Fairfax County Public Schools in Virginia must fill about 2,000 teaching vacancies a year, George Mason University associate professor Roberto Pamas said.
That is why Pamas is so excited about TEACHERTrack @ Mason, a new program in Mason’s College of Education and Human Development (CEHD) that aims to help mitigate the teacher shortage by encouraging junior and senior high school students in Northern Virginia to embrace teaching as a profession.
“We feel it is our duty to make sure we are preparing the next generation of teachers for our students,” said Pamas, director of TEACHERTrack @ Mason and the former principal of O. W. Holmes Middle School in Fairfax.
TEACHERTrack @ Mason, launched in the Fall 2019 semester and hosting a Welcome Event on Nov. 13, is just one of several initiatives Mason and CEHD have undertaken to address Virginia’s teacher shortage.
Mason is one of the first public institutions in Virginia to offer four-year undergraduate degrees in teacher preparation in elementary education, special education and childhood education for diverse learners.

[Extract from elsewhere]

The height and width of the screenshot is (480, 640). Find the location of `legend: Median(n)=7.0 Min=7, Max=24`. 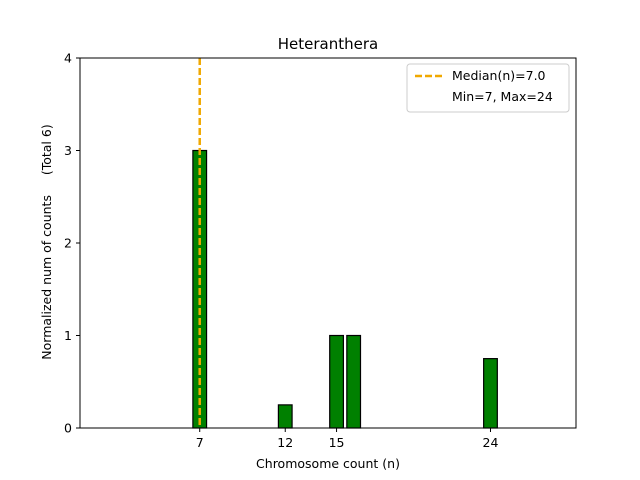

legend: Median(n)=7.0 Min=7, Max=24 is located at coordinates (488, 88).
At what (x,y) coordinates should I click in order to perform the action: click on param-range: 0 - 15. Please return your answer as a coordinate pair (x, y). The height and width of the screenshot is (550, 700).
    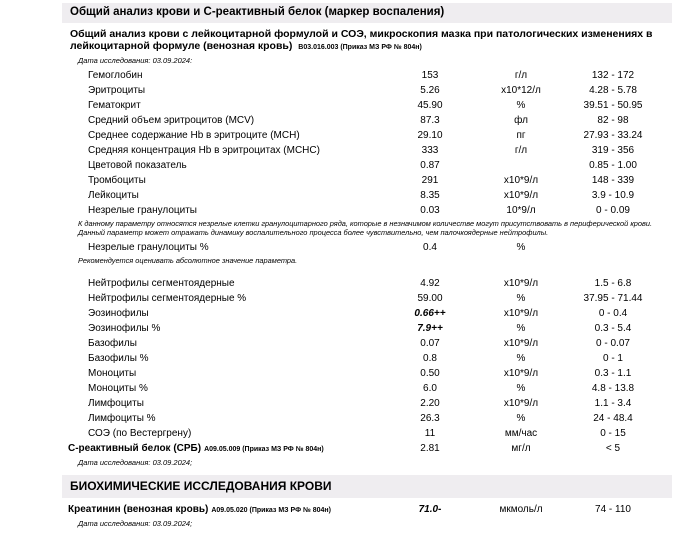
    Looking at the image, I should click on (613, 434).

And CEHD Dean Mark Ginsberg, through EdPolicyForward:The Center for Education @ George Mason University, is leading an exploration for the commonwealth about the causes of and possible solutions for the state’s teacher shortage. Also part of that working group are associate professor Spiros Protopsaltis and Mason research assistant and Fairfax public school teacher Lindsay Willmann.
Participating in the project, funded by the provosts of Virginia’s state universities, are representatives of the Virginia Department of Education and the State Council of Higher Education for Virginia (SCHEV), as well as leaders from community colleges and other four-year, university-based teacher preparation programs.
“It’s kind of a blueprint,” Ginsberg said of the report delivered in September. “We have an ambitious plan. Now we have to find out who will help build out identified solutions, including finding the necessary funding to address the critical issues for the state and nation.”
TEACHERTrack @ Mason is currently focused on ensuring high school counselors and career specialists know Mason offers a quicker path to teacher preparation degrees, Pamas said.
The plan, though is much broader. Pamas said a dual-enrollment program could be set up in the near future. That way, high school students can take courses in Mason’s teacher preparation program that can be applied to their formal enrollment into the university or Mason’s ADVANCE Program with Northern Virginia Community College, which streamlines paths to a four-year degree.
Scholarships could also be available, Pamas said, “so students can see this is actually valued.”
“Our job is not only to recruit the students and then train them,” Pamas said. “We want them to go into the profession and stay.”
As for the broader statewide view of his report to the commonwealth, Ginsberg recently met over a three-day period with Virginia’s Superintendent of Public Instruction James Lane, representatives of community colleges and Virginia’s public universities that offer teacher preparation programs, and members of Gov. Ralph Northam’s staff.
He said his group is also working with Virginia Department of Education, the Virginia Community College System and SCHEV.
“The teacher shortage is ubiquitous,” Ginsberg said. “This is our attempt to create a sense of community and a sense of engagement and participation among students who aspire to a career in education.”